__The problem__
Say how many lines in the material below include "tools". The answer is the number alone.

#### Task data ####

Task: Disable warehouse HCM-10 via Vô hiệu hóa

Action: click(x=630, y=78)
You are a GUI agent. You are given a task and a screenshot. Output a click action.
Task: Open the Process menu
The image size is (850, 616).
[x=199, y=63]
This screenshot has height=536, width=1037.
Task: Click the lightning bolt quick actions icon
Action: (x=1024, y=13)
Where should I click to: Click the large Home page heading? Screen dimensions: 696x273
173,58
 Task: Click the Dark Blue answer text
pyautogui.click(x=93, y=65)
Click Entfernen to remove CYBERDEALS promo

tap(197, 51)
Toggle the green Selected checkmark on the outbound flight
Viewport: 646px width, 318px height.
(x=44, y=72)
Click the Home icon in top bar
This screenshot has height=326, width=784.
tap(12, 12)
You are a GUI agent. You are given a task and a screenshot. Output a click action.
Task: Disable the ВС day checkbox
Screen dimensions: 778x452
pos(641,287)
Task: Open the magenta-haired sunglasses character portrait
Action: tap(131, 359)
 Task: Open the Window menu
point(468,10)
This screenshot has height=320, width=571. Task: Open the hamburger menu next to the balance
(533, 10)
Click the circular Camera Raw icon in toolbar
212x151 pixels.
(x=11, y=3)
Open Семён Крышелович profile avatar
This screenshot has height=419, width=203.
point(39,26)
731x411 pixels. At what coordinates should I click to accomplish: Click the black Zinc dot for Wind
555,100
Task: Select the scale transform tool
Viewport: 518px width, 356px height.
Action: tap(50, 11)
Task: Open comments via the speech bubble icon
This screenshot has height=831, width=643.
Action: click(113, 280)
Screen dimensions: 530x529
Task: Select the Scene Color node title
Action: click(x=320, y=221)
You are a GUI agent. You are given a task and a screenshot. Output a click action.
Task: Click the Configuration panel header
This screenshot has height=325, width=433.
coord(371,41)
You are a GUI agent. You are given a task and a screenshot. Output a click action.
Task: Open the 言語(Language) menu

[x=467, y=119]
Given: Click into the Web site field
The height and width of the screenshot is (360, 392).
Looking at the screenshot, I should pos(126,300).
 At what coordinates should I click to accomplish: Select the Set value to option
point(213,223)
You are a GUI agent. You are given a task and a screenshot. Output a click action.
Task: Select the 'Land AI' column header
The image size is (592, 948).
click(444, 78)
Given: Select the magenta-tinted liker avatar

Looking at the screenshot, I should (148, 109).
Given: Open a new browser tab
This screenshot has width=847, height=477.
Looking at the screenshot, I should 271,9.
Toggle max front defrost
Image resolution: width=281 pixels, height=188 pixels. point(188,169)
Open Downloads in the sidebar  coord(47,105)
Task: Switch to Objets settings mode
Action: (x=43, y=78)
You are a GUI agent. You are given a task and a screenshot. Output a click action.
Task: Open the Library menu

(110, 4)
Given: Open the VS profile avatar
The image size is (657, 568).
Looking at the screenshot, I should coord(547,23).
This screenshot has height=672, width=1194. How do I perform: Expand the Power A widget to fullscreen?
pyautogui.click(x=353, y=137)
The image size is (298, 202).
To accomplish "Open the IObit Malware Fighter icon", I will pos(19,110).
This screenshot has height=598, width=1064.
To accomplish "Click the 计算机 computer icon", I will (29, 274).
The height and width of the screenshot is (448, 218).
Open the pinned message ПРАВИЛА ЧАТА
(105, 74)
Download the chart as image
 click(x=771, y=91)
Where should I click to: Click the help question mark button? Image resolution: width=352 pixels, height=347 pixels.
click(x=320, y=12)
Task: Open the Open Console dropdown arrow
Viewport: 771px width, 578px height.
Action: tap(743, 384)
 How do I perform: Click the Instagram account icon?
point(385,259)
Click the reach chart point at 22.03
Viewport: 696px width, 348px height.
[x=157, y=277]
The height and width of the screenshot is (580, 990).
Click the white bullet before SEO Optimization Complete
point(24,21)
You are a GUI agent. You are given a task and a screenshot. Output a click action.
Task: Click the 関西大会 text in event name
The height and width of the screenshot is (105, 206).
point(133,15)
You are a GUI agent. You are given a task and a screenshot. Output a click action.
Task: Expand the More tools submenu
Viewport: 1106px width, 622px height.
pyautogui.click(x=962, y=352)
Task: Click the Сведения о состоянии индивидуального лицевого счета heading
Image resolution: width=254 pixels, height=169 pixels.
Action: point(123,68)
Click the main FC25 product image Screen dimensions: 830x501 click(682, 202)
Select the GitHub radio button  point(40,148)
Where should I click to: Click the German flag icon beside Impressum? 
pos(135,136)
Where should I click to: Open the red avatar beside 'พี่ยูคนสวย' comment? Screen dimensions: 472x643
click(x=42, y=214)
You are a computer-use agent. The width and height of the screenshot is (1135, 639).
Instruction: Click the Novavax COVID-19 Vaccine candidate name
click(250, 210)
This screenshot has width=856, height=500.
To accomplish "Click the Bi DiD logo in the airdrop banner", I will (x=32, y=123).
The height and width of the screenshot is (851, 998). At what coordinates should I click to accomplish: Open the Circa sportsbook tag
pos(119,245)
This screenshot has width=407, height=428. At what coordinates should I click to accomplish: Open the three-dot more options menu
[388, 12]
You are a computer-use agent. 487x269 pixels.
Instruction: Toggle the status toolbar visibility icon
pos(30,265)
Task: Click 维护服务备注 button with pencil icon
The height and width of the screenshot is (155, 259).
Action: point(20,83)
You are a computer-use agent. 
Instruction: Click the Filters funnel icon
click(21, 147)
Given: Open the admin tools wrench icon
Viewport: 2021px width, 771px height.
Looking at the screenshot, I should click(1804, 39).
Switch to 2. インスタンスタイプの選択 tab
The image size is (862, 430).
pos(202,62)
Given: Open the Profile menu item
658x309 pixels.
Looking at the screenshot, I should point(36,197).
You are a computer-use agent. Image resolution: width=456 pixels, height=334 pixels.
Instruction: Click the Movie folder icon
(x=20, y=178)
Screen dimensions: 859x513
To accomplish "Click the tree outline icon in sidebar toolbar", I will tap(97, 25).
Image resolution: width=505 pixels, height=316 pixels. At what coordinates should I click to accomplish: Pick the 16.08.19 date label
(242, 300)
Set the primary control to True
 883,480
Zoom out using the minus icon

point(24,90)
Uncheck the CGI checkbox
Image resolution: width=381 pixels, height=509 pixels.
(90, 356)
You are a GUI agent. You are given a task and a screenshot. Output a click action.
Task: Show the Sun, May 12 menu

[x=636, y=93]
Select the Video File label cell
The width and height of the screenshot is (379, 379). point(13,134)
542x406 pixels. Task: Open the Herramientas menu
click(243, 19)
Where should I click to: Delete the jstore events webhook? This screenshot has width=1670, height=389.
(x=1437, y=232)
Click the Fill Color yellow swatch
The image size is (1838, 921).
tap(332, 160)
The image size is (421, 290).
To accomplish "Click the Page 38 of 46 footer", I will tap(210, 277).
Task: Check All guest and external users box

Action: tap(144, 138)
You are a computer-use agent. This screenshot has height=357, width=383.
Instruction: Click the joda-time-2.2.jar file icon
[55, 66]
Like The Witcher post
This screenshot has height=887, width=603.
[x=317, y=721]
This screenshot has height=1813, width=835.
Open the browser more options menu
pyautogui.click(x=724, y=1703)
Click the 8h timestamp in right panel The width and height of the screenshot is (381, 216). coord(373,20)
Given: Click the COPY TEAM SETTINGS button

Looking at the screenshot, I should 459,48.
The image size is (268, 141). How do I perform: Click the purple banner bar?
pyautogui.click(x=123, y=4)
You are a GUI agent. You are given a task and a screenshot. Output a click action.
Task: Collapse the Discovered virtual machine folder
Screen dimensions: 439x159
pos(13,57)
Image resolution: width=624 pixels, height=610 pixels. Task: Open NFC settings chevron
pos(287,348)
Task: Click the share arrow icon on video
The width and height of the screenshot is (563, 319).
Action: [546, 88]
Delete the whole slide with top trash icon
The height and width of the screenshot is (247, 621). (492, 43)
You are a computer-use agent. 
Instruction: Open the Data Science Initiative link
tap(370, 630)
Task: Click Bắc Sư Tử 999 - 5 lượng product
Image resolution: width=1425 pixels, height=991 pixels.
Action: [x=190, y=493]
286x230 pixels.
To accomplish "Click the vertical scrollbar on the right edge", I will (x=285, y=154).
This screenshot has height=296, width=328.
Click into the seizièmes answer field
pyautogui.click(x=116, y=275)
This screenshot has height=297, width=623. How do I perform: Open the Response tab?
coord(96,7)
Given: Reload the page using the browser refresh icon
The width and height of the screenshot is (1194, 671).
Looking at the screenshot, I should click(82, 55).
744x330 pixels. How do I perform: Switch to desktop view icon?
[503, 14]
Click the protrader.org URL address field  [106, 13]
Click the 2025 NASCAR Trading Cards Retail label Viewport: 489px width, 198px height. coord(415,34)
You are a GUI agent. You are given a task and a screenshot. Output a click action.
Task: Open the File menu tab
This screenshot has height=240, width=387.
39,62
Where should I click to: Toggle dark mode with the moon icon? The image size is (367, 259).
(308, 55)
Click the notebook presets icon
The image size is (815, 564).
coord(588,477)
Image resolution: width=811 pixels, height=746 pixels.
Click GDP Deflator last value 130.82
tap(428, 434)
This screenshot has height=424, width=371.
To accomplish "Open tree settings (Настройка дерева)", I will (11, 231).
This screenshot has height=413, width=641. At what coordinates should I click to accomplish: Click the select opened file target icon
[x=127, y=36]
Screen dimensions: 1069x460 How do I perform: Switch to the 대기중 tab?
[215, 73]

####

__Output for this task__
2